On 7/6/21 3:50 AM, Wolfgang Denk wrote:
Dear Sean,
In message 7143cb1e-4061-3034-57b9-1a12753fa642@gmail.com you wrote:
You complain that the existing port of hus has a number of severe limitations or bugs which have long been fixed upstream,
The bugs are fairly minor. The particular characteristics of Hush have not changed. These characteristics make Hush difficult to adapt to the limitations of U-Boot. When we cannot support the basic abstractions expected by Hush, the shell will necessarily change for the worse.
This is not true. Just have a look what hush in a recent version of Busybox offers.
Busybox runs in a Linux environment.

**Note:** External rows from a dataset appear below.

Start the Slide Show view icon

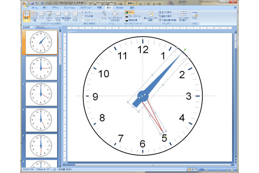pos(49,16)
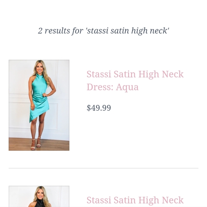Click the $49.99 price of the aqua dress
The height and width of the screenshot is (207, 207).
[x=99, y=108]
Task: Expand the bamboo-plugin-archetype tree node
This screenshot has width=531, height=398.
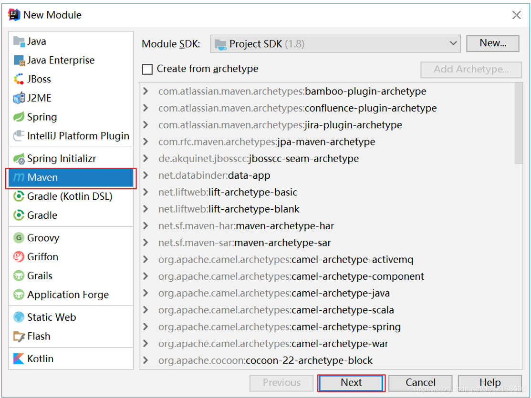Action: click(146, 91)
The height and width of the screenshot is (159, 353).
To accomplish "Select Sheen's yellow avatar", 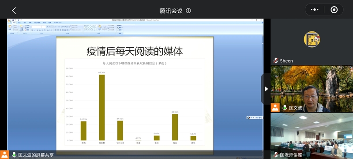I will 312,39.
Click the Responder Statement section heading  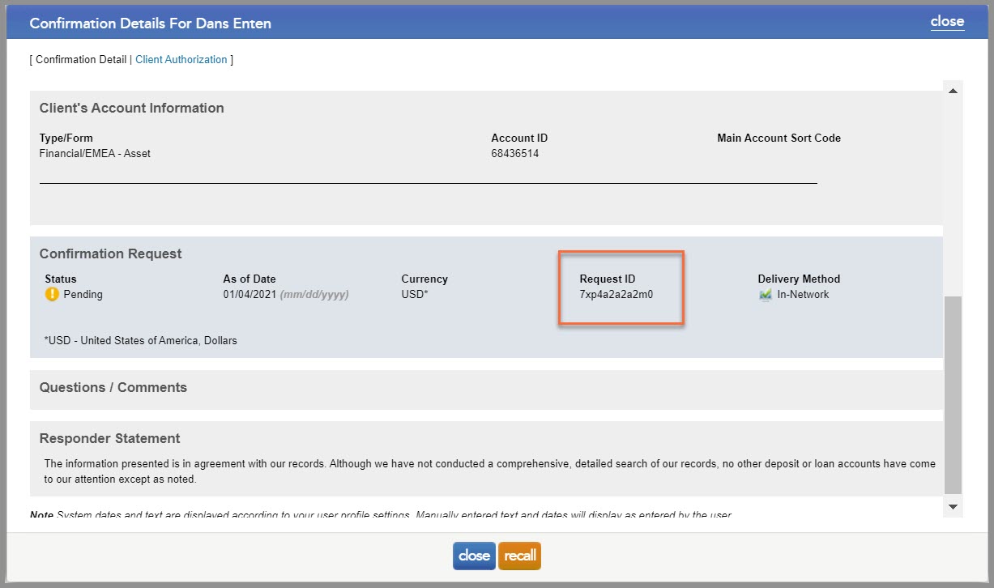pos(110,438)
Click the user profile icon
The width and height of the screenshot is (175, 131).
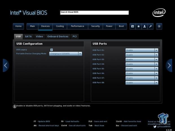pyautogui.click(x=145, y=26)
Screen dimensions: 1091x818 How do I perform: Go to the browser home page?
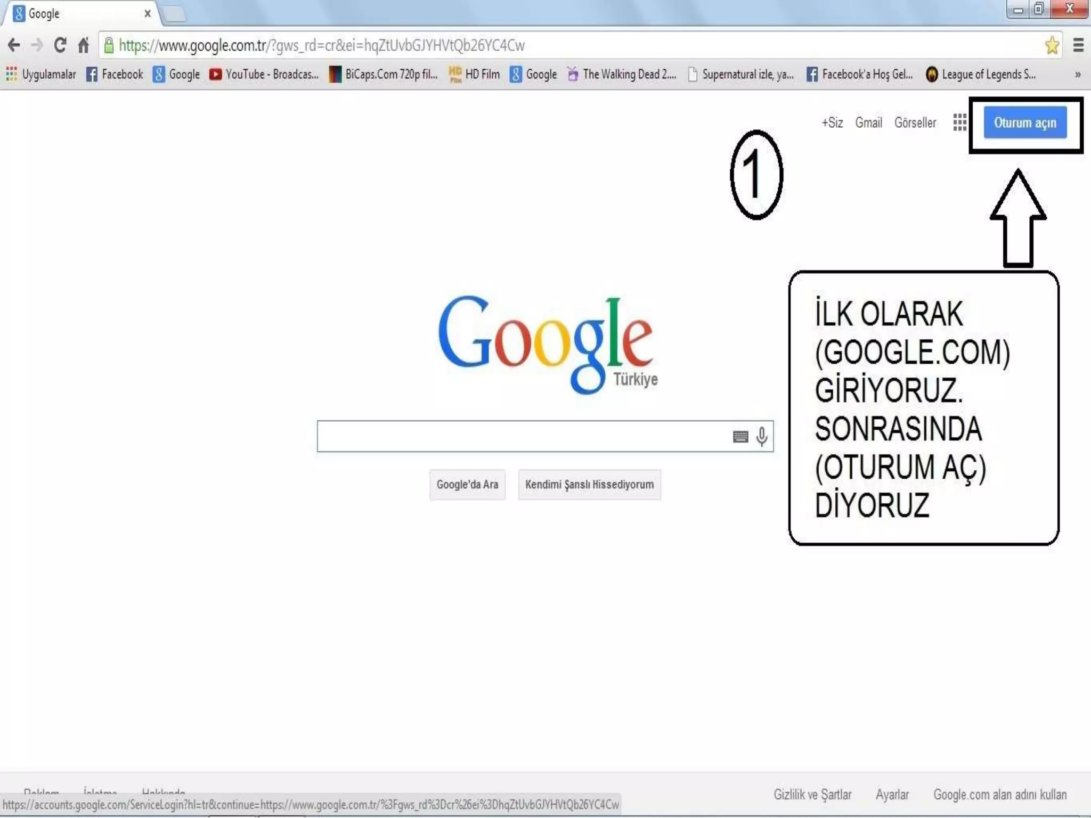(84, 45)
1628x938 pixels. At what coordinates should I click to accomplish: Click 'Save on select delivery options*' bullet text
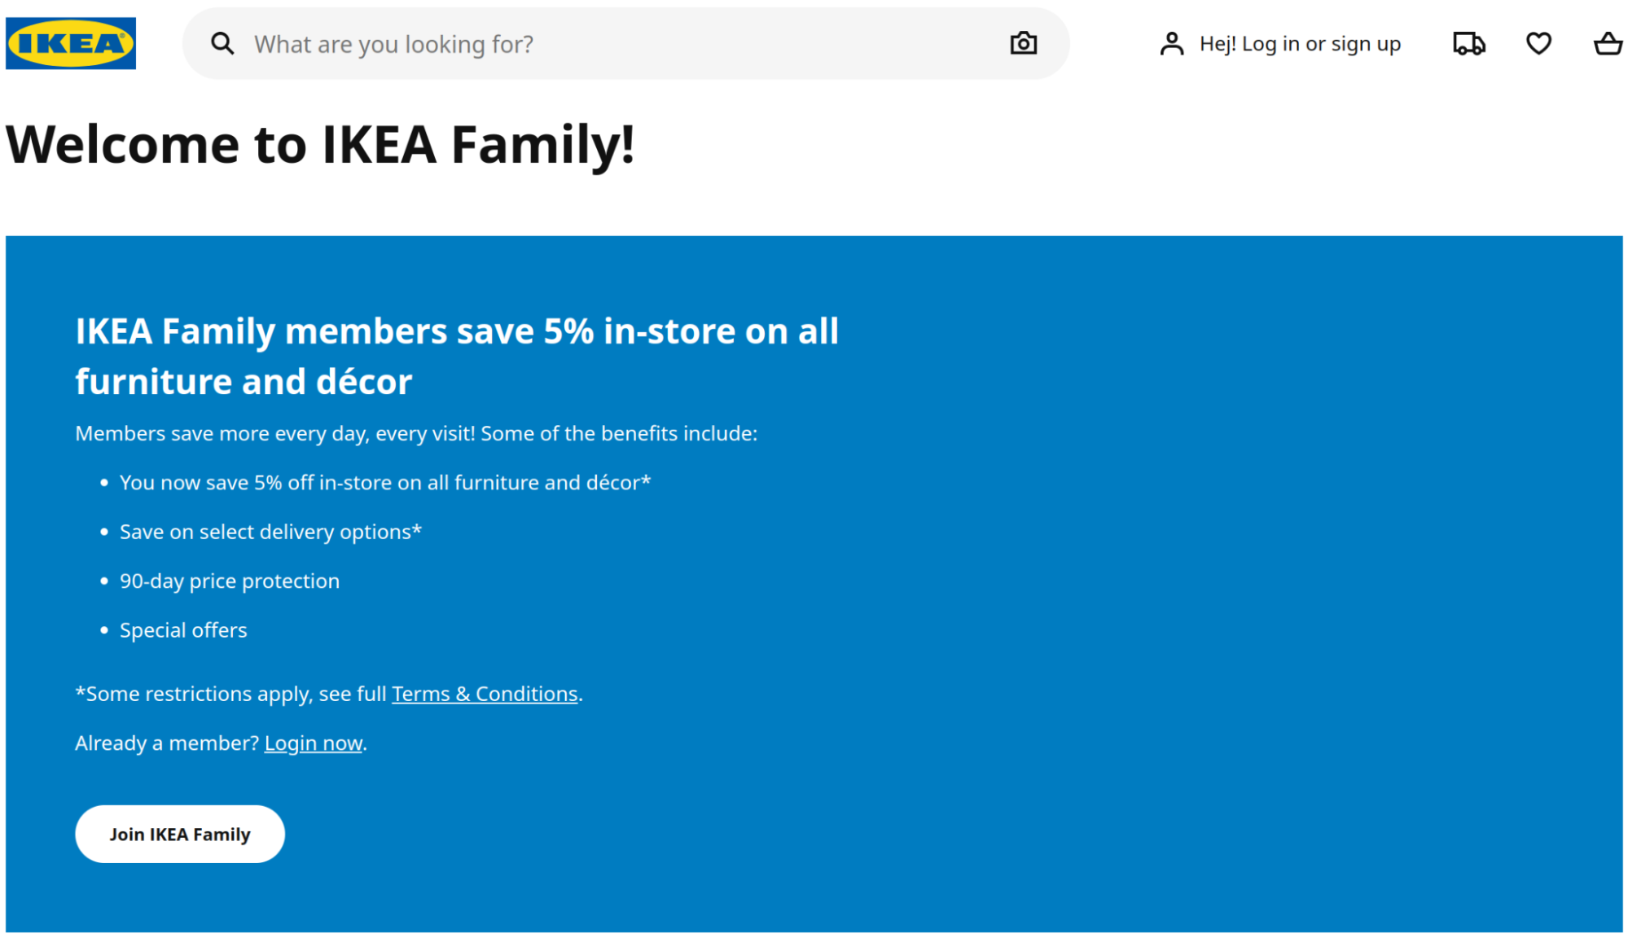(x=270, y=532)
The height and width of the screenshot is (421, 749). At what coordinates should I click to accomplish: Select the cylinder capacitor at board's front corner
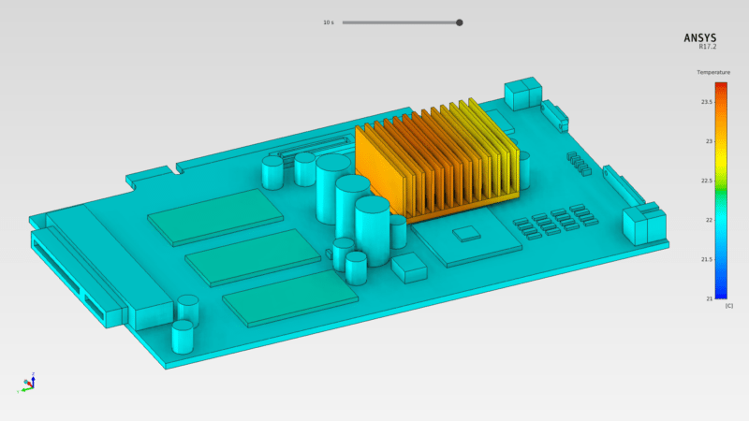tap(182, 337)
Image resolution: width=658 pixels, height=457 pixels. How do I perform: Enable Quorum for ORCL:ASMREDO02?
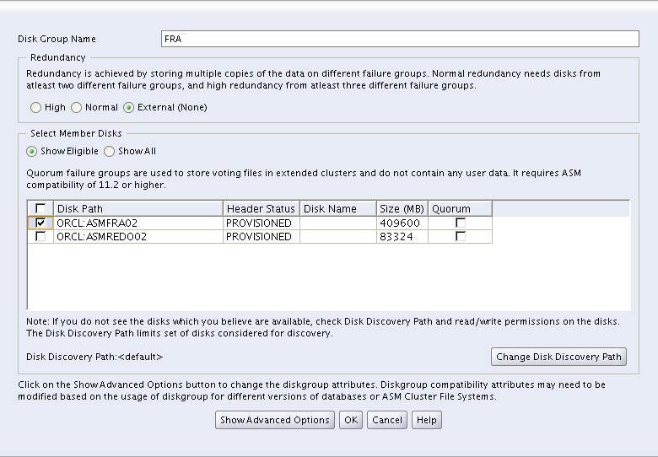[460, 237]

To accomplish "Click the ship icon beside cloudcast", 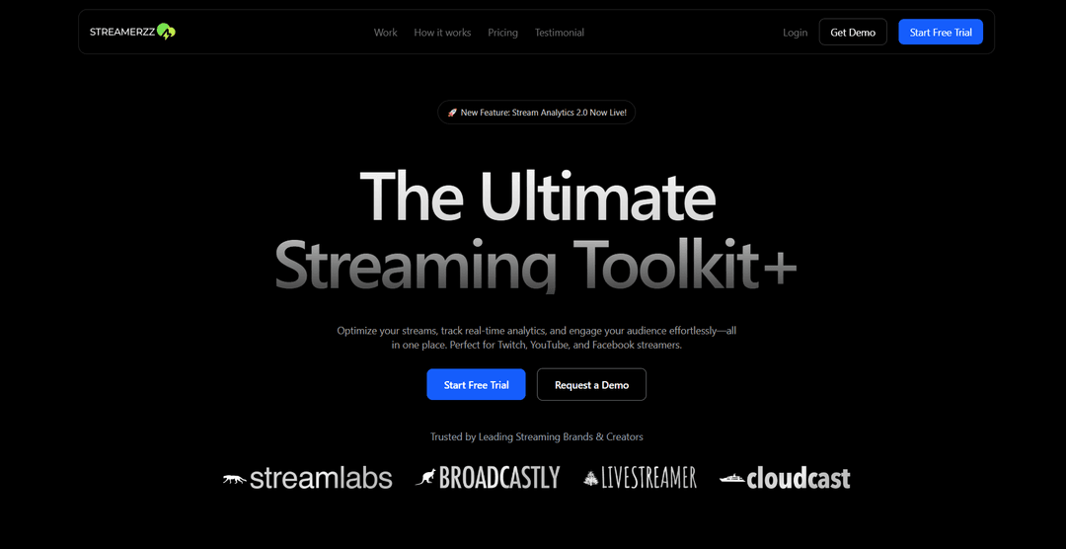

Many of its features rely on the core functionality provided by Linux, which we do not provide in U-Boot. This is what makes porting features difficult.
but cannot be easily fixed in U-Boot
Because they are core to the design of Hush (and other bourne derived shells).
Oh, this is an interesting opinion. I doubt if a majority (or even a significant percentage) of U-Boot users share it. If you were right, there would be far less users of bash (or other "bourne derived shells"). Guess which percentage of users of UNIX operating systems is using a Tcl based command interpreter as their login shell?
And yet, this is not the field we compete in. While bourne-style shells can take advantage of a multi-threaded environment, embedded shells tend to implement a much wider set of languages. See [1] for a survey of examples.